**Task item:** Set down the records below in full, exactly as they read.

-- Opening Marker --

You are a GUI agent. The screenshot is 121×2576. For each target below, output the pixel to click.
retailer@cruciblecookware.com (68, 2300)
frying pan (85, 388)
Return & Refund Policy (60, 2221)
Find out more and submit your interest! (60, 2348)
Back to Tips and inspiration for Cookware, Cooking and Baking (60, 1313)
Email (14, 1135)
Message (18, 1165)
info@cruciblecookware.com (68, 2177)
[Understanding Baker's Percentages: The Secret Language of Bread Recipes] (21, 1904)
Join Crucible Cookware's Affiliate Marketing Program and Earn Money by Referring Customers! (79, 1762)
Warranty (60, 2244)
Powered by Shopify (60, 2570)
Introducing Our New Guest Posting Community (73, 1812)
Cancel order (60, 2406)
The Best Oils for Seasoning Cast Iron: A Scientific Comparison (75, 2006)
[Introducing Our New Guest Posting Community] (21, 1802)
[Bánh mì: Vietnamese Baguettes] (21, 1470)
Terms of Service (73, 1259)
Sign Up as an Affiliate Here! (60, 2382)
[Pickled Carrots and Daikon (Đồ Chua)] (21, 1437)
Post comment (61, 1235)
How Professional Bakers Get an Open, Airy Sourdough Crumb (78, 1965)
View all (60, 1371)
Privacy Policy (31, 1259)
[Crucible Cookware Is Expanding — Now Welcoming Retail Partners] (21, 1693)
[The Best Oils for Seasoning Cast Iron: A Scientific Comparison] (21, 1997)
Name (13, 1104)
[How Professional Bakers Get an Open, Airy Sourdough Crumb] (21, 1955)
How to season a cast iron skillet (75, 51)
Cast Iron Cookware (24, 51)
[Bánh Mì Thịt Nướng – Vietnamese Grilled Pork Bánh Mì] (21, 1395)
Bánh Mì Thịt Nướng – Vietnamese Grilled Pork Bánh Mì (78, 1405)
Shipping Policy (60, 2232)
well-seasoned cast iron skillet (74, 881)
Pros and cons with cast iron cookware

-- Closing Marker --

**Task result:**
You are a GUI agent. The screenshot is 121×2576. For each target below, output the pixel to click.
retailer@cruciblecookware.com (68, 2300)
frying pan (85, 388)
Return & Refund Policy (60, 2221)
Find out more and submit your interest! (60, 2348)
Back to Tips and inspiration for Cookware, Cooking and Baking (60, 1313)
Email (14, 1135)
Message (18, 1165)
info@cruciblecookware.com (68, 2177)
[Understanding Baker's Percentages: The Secret Language of Bread Recipes] (21, 1904)
Join Crucible Cookware's Affiliate Marketing Program and Earn Money by Referring Customers! (79, 1762)
Warranty (60, 2244)
Powered by Shopify (60, 2570)
Introducing Our New Guest Posting Community (73, 1812)
Cancel order (60, 2406)
The Best Oils for Seasoning Cast Iron: A Scientific Comparison (75, 2006)
[Introducing Our New Guest Posting Community] (21, 1802)
[Bánh mì: Vietnamese Baguettes] (21, 1470)
Terms of Service (73, 1259)
Sign Up as an Affiliate Here! (60, 2382)
[Pickled Carrots and Daikon (Đồ Chua)] (21, 1437)
Post comment (61, 1235)
How Professional Bakers Get an Open, Airy Sourdough Crumb (78, 1965)
View all (60, 1371)
Privacy Policy (31, 1259)
[Crucible Cookware Is Expanding — Now Welcoming Retail Partners] (21, 1693)
[The Best Oils for Seasoning Cast Iron: A Scientific Comparison] (21, 1997)
Name (13, 1104)
[How Professional Bakers Get an Open, Airy Sourdough Crumb] (21, 1955)
How to season a cast iron skillet (75, 51)
Cast Iron Cookware (24, 51)
[Bánh Mì Thịt Nướng – Vietnamese Grilled Pork Bánh Mì] (21, 1395)
Bánh Mì Thịt Nướng – Vietnamese Grilled Pork Bánh Mì (78, 1405)
Shipping Policy (60, 2232)
well-seasoned cast iron skillet (74, 881)
Pros and cons with cast iron cookware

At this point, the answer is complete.